Just as his first film walked the couple through the streets of Vienna, here Linklater's camera tracks them in medium shots down cobblestone streets, in cafes drinking coffee, on a tourist boat in the Seine River, as well as inside the back of a car. Watching this film, I was struck by how much it upends my normal movie-going expectations. No one else the couple meant was going to matter. There does not need to be a certain trajectory. There is no antagonist in the traditional sense. The conversation is the story. The two characters understand the nature of this encounter: it offers up to them a chance to consider how life could have been. Jesse talks at one point about understanding time as "moments within moments" while Celine notes, "Memories are wonderful things, if you don't have to deal with the past." They are both still intrigued by what the other offers.
A film can transport an audience and make us feel the rush and heartbeat of life in the same way that a great book can make it possible to live a different life in a different place.

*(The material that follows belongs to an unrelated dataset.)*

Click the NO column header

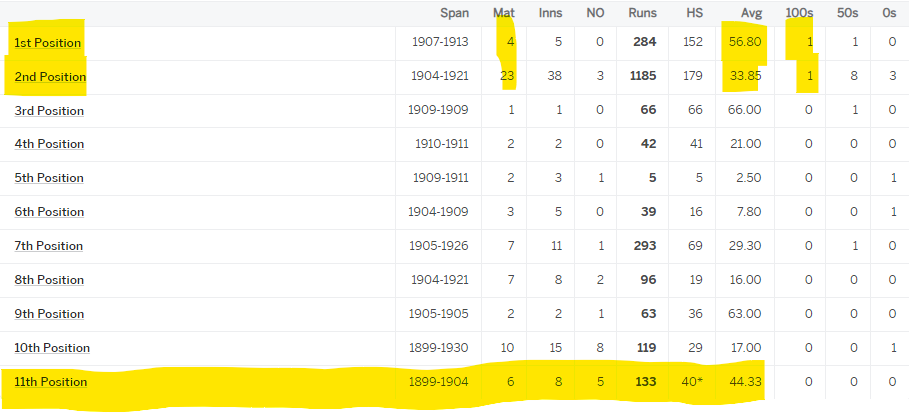point(595,13)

Art represents a natural, endless human fascination with our own relationship to time, and Linklater's film offers two amazing actors, offering two slightly weathered, somewhat older and wiser performances that stand alone and comment upon the 1995 versions of themselves. In a way, Linklater's film chronicles memory and the persistence of hope, making an unabashedly romantic film with a lightness of touch and the elegance of a song well-sung. The ending astonished me, provoking an audible gasp. The two films are quite the achievement, and I think that they are both quiet masterpieces.